まさにスコトーマ

先週、約2年ほど掛けて作成してきた組織向けコーチングプログラムである「コグニティブ・コーポレート・コーチング・プログラム(Cognitive Corporate Coaching Program)」のテキストを入稿しました。

約170ページにも及ぶテキスト作成は、校正を繰り返しながらの作業でもありました。

原稿に赤字を入れて、校正原稿を編集協力して頂いている方に渡し、修正が反映された原稿を再度チェックして、ブラッシュアップさせるとともに誤字や脱字などがないかも確認して、また赤字を入れて戻してと、何度繰り返してきたか分からないほど原稿を見てきました。

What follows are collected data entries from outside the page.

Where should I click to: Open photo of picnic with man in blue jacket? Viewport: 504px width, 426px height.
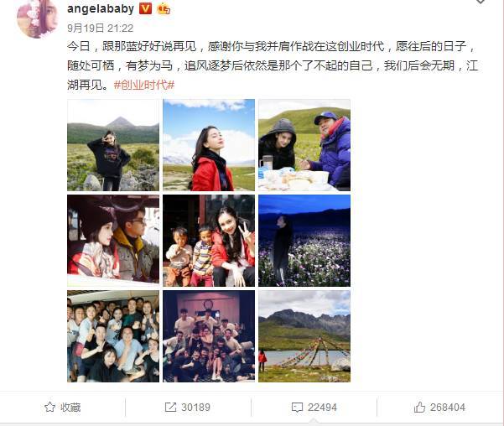click(x=304, y=145)
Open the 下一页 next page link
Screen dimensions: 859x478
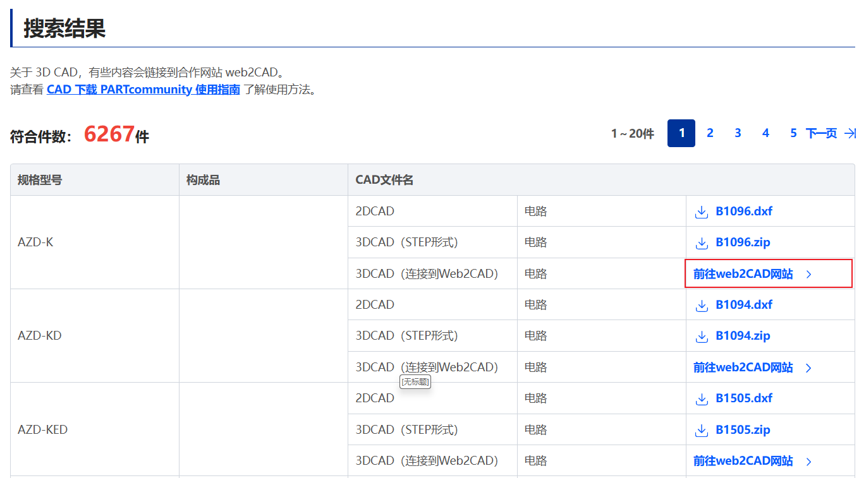(x=821, y=133)
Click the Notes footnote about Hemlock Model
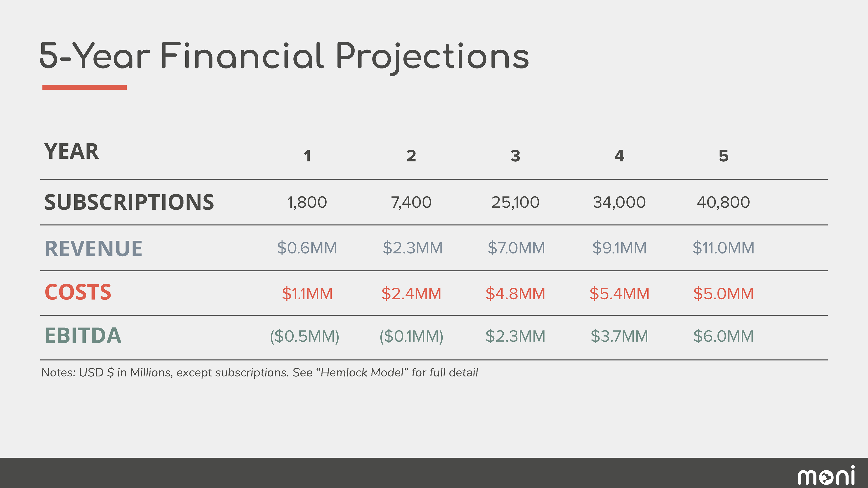The width and height of the screenshot is (868, 488). point(259,373)
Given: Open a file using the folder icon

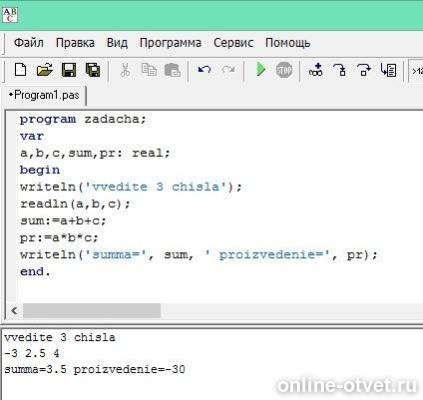Looking at the screenshot, I should [x=45, y=70].
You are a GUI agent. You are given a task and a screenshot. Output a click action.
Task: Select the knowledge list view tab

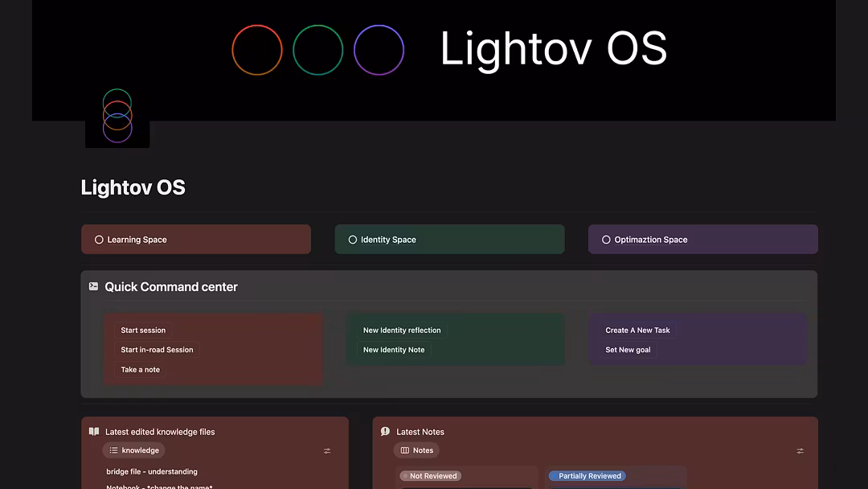point(133,450)
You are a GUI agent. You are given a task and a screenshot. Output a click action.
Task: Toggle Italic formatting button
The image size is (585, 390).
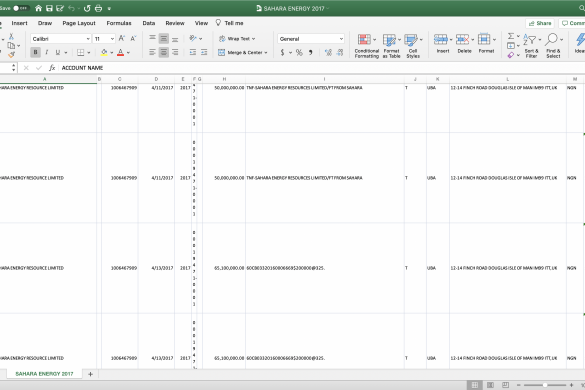[47, 52]
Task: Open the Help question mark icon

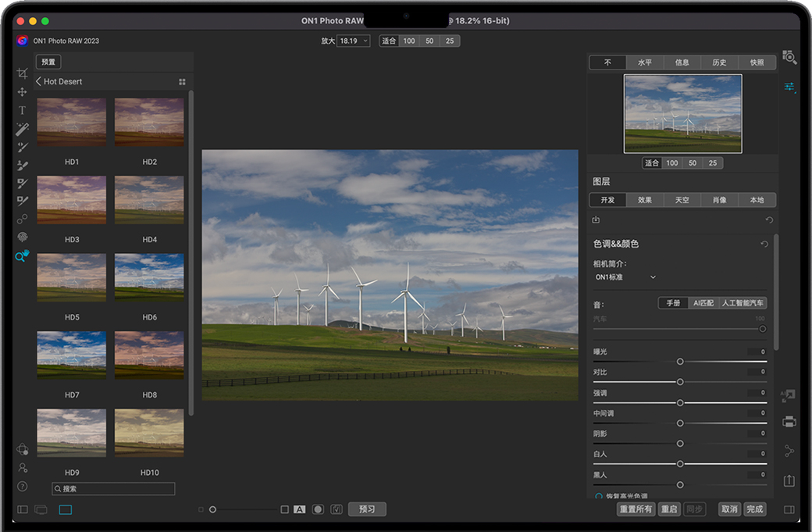Action: click(22, 486)
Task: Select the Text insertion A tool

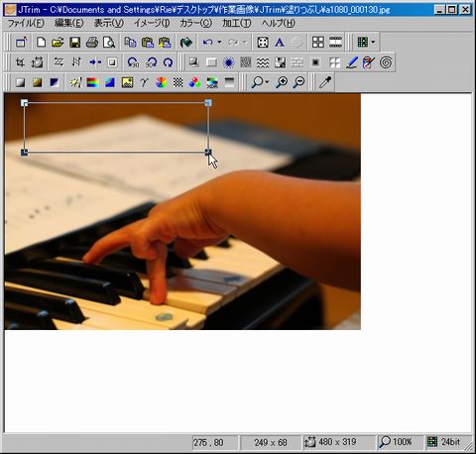Action: click(x=280, y=43)
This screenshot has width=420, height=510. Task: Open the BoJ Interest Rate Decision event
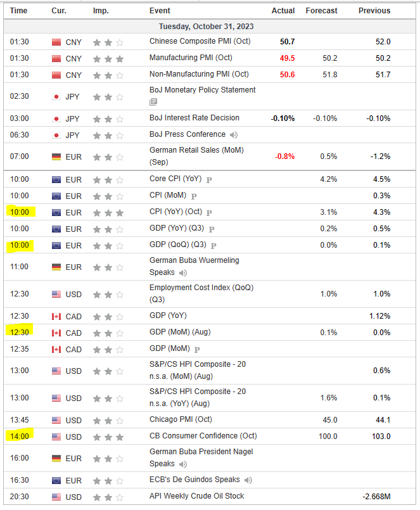194,118
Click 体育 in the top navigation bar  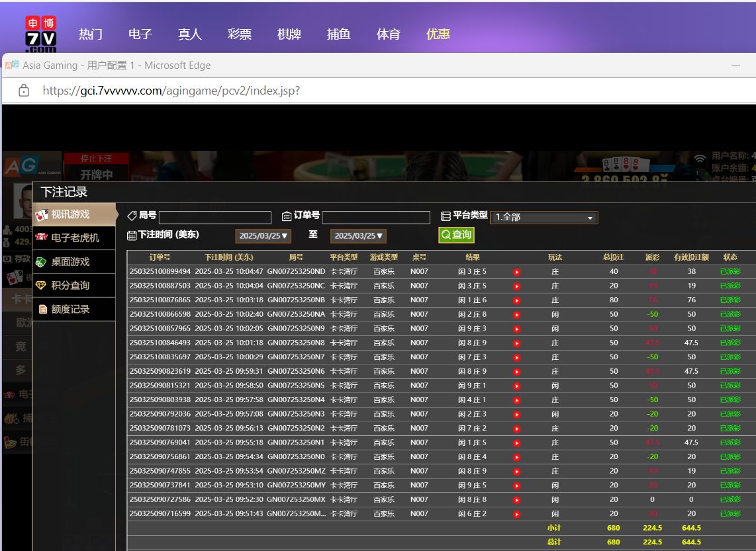[x=388, y=34]
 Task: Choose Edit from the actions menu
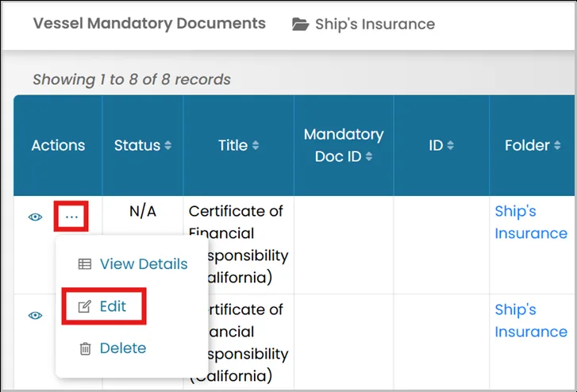coord(113,306)
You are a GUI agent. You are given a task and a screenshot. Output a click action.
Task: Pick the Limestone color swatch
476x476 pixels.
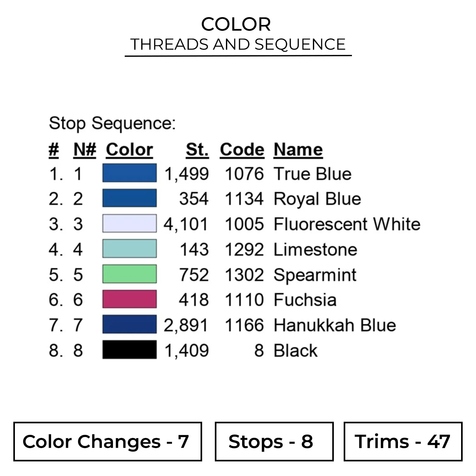click(129, 248)
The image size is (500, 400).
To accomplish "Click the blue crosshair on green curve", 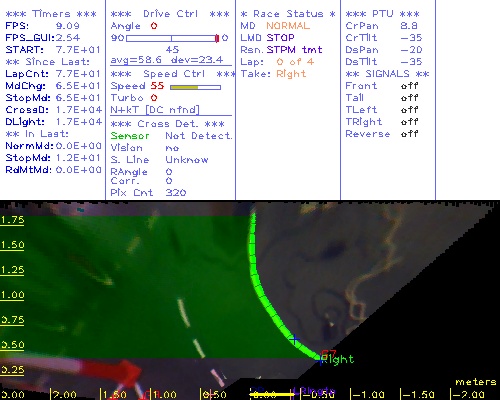I will [x=294, y=339].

プログラムを学んで頂く方が理解しやすいようにと文章をより良い表現にするための変更は毎回必ずありますしそれは当然のことなのですが、何度見ても前回気づかなかった誤字や脱字も見つかりました。

誤植のない本は無いと言われるほど、本には誤植は付きものですが、それでも作成するからには誤字・脱字などは事前に取り去っておきたいものです。

複数の目でチェックしてもやはり最後まで誤字・脱字は見つかるものです。

それは誤字・脱字があっても、私たちはそれを頭のなかで無意識に補正して読んでしまうから起きることです。

そのような補正能力の高さは、凄さでもあり、見落としを生んだり可能性を阻む怖いものでもあります。

そのため、青少年向けコーチングプログラムであるPX2でも、人の認知の仕組みを知るために最初のステップでこのことを学びます。

私もPX2ファシリテーターとして何度もこのステップを扱ってきましたし、コーチとしても当然そのような補正する認知の仕組みを知っていますが、それでも実際にチェックする時には気づかない誤字・脱字がありました。

 

精度を高めるためにずっと校正作業を繰り返していきたいものですが、テキストを完成させる締め切りもあり、どこかで区切りを付ける必要もありました。

テキスト納品日から逆算して、それに間に合うように印刷するためには先週末がデットラインだったため、最後に複数の目でチェックして最後の赤字を入れ「責了」としました。

(責了とは、修正個所が少なく校正原稿をこれ以上確認しなくてもよい と判断した場合などに、修正と校任を印刷会社が持つことを前提に、発注者が校とすることです )

やっと校了したと、数ヶ月に亘るテキスト作成作業に一旦区切りがつき、後は印刷を待つだけだとホッとしていたら、編集協力をして頂いている方から連絡がありました。

それは「ストコーマ」となっている箇所が三箇所あるという指摘でした。

その部分は何度も何度も目にしてきたはずです。

もうビックリしてしまいました。

今までさんざんスコトーマが外れる体験をしてきましたが、今回ほど私にとって強烈な体験はありませんでした。

それは何度も何度も真剣に原稿を読んできたからこそとも言えます。

 

ストコーマ」ではなく、「コトーマ」が正解です。

scotoma

表題として大きな字で書かれ文章の中にも「ストコーマ」と書かれていたものがありました。

スコトーマ(Scotoma)とは、私達が認識できていないもの、つまり心理的な盲点を意味する言葉ですが、まさにそのスコトーマの表記自体がスコトーマになっていたのです。

なぜ、コーチングの創始者であるルー・タイスが一番初めにスコトーマの概念について私たちに教えるのか、そのことの重要性をより一層理解するとともに、ルー・タイスの慧眼にただ敬服するばかりの貴重な体験ともなりました。

この体験がコーチとして私を更に成長させてくれたと感謝しています。